[Supplied records — start]

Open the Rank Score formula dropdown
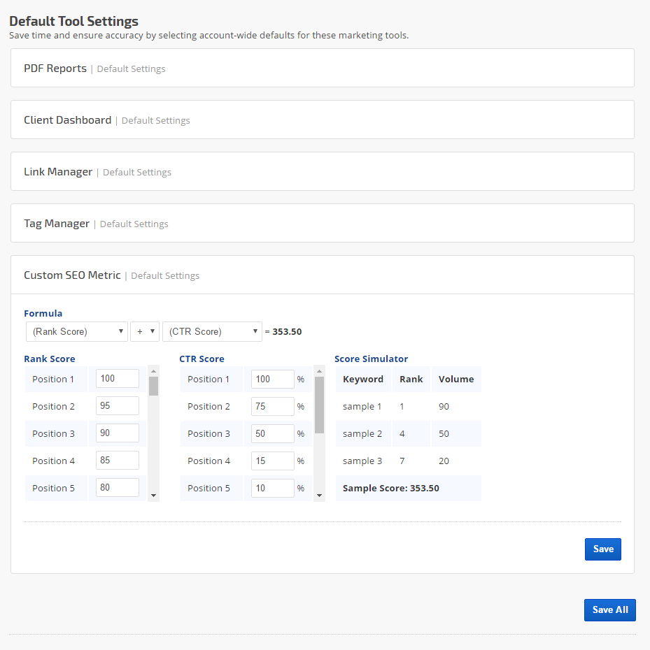The height and width of the screenshot is (650, 650). [x=76, y=331]
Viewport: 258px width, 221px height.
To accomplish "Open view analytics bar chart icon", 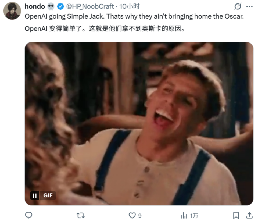I will coord(184,215).
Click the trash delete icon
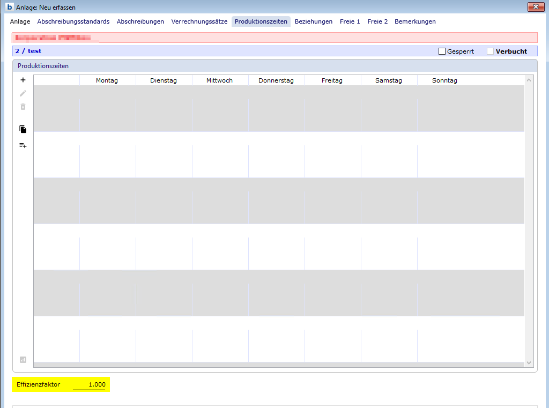Screen dimensions: 549x408 click(23, 107)
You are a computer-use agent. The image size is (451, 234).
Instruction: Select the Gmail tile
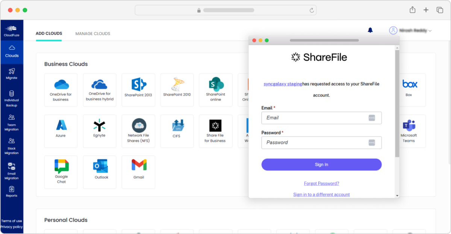click(138, 172)
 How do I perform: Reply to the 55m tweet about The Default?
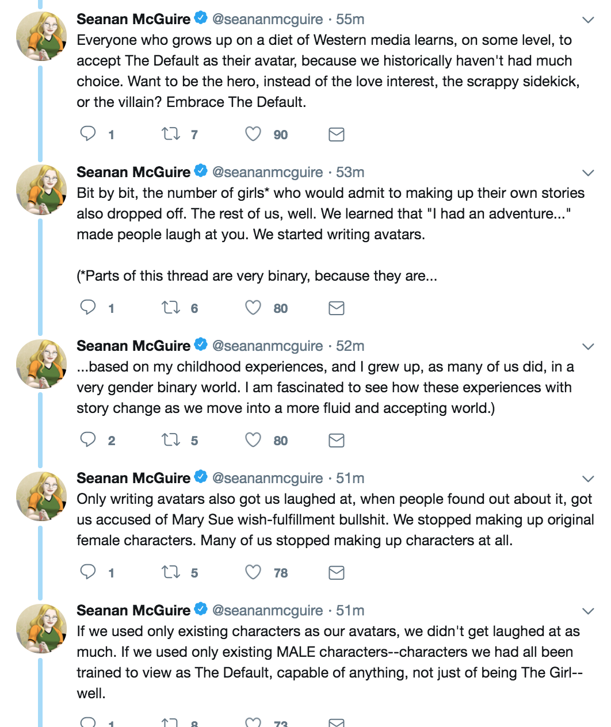pos(88,134)
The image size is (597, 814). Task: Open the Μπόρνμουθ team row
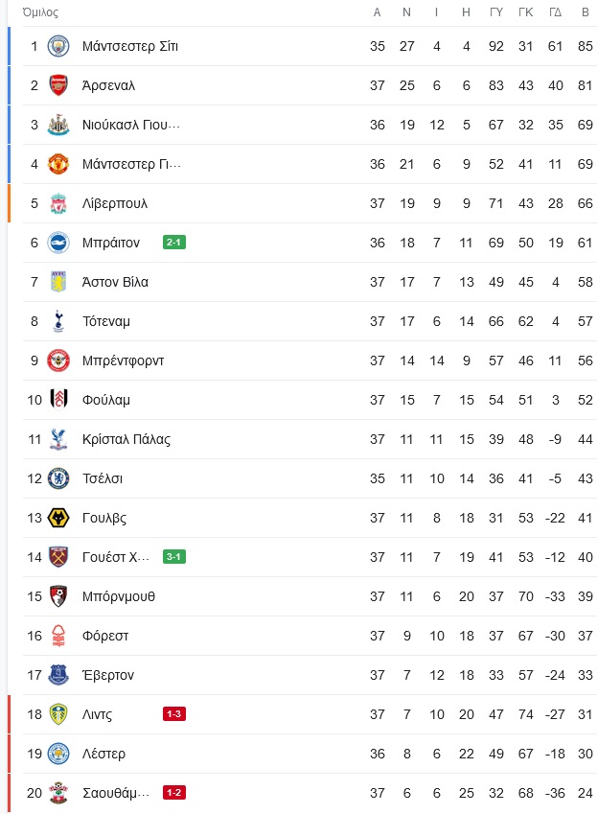(310, 596)
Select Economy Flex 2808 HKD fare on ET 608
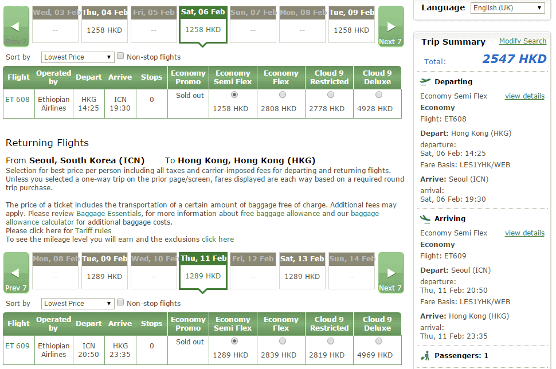 point(281,95)
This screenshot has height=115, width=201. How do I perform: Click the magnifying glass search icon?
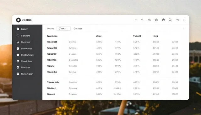coord(170,20)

[Supplied records — finish]

## Assignment
With all pictures omitted, return the lines from the line containing "This screenshot has" through the closing line of the listing above, exactly and inclusive.

## Response to this task
This screenshot has height=115, width=201. How do I perform: Click the magnifying glass search icon?
coord(170,20)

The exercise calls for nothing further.